1. Configure your webhook endpoint
Go to Settings → Webhooks in the dashboard at hq.surge.app. Add the URL where you want to receive events. Surge sends all event types to a single endpoint (you filter by type in your handler).
Your endpoint must:
- Be publicly accessible over
https://(orhttp://, but HTTPS is strongly recommended) - Resolve to a public IP address
- Return a
2xxstatus code within the request timeout - Handle duplicate deliveries (Surge retries failed attempts, so your handler should be idempotent)
Webhook URL restrictions. Surge blocks webhook URLs that resolve to private IP ranges (10.x.x.x, 172.16.x.x, 192.168.x.x, 127.x.x.x) or reserved TLDs (.local, .internal, .localhost, .test) to prevent server-side request forgery. This means http://localhost:4000/webhooks won't work — use a tunneling service like ngrok or Cloudflare Tunnel in development.
2. Verify the signature
Every webhook request includes a webhook-signature header. Verifying it confirms the request came from Surge and wasn't tampered with in transit.
Surge signs requests using HMAC-SHA256 following the Standard Webhooks specification. Use the standardwebhooks library in Python, TypeScript, or Ruby, or compute the signature directly in any language.

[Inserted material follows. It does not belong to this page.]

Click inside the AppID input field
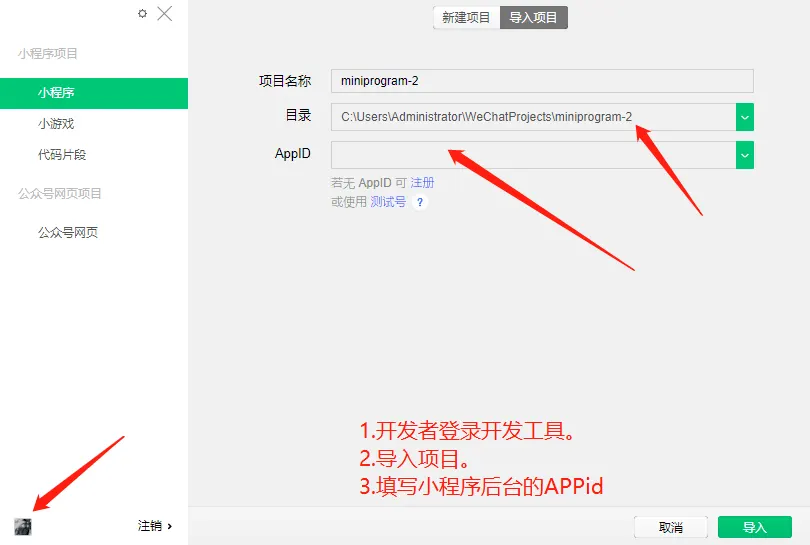This screenshot has height=545, width=810. click(x=533, y=155)
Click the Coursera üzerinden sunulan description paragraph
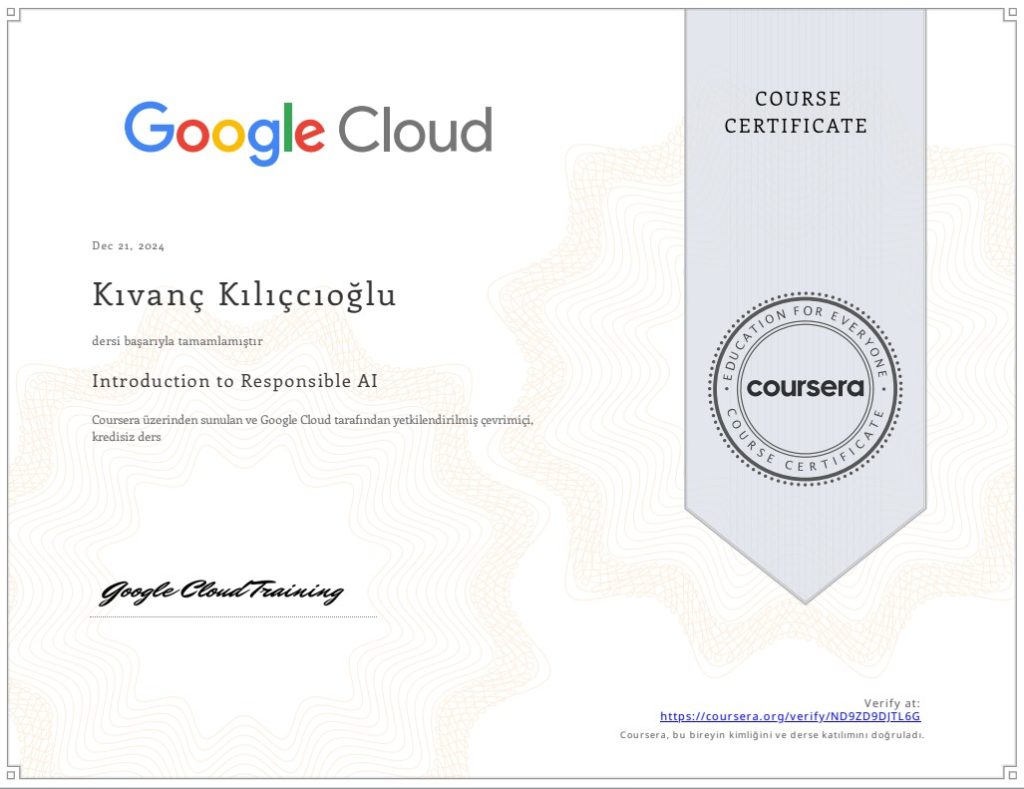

Surge sets three headers on every request: webhook-id, webhook-timestamp, and webhook-signature. The library handles them for you in Python / TypeScript / Ruby; you read them directly when computing the signature manually (Elixir example below).
Where to find your webhook secret
Your signing secret is in Settings → Webhooks in the dashboard, next to your webhook endpoint URL.
3. Handle events
A webhook event has this shape:
{
"type": "message.received",
"data": {
"id": "msg_01jav96823f9x9054d6gyzpp16",
"blast_id": null,
"body": "Hello there",
"metadata": {},
"attachments": [],
"received_at": "2024-10-21T23:29:43Z",
"conversation": {
"id": "cnv_01jav8xy7fe4nsay3c9deqxge9",
"phone_number": {
"id": "pn_01jsjwe4d9fx3tpymgtg958d9w",
"number": "+18015556789",
"type": "local"
},
"contact": {
"id": "ctc_01ja88cboqffhswjx8zbak3ykk",
"phone_number": "+18015551234"
}
}
}
}A minimal handler checks type and dispatches:
@app.post("/webhooks/surge")
async def surge_webhook(request: Request):
payload = wh.verify(await request.body(), request.headers)
match payload["type"]:
case "message.received":
await handle_inbound_message(payload["data"])
case "contact.opted_out":
await handle_opt_out(payload["data"])
case _:
pass # ignore events you don't need
return Response(status_code=200)Return 200 quickly. If your processing takes time, enqueue the work and return immediately — Surge will retry if your handler times out.
Replay protection
The Standard Webhooks spec includes a timestamp in the signature payload. Surge rejects replays outside a tolerance window. If you're testing with recorded payloads, make sure your test framework handles timestamp validation or disables it appropriately.
Older signature header
Earlier versions of Surge used surge-signature as the header name. This header is deprecated and being phased out. If your handler still reads surge-signature, migrate to webhook-signature. See Deprecation Notices.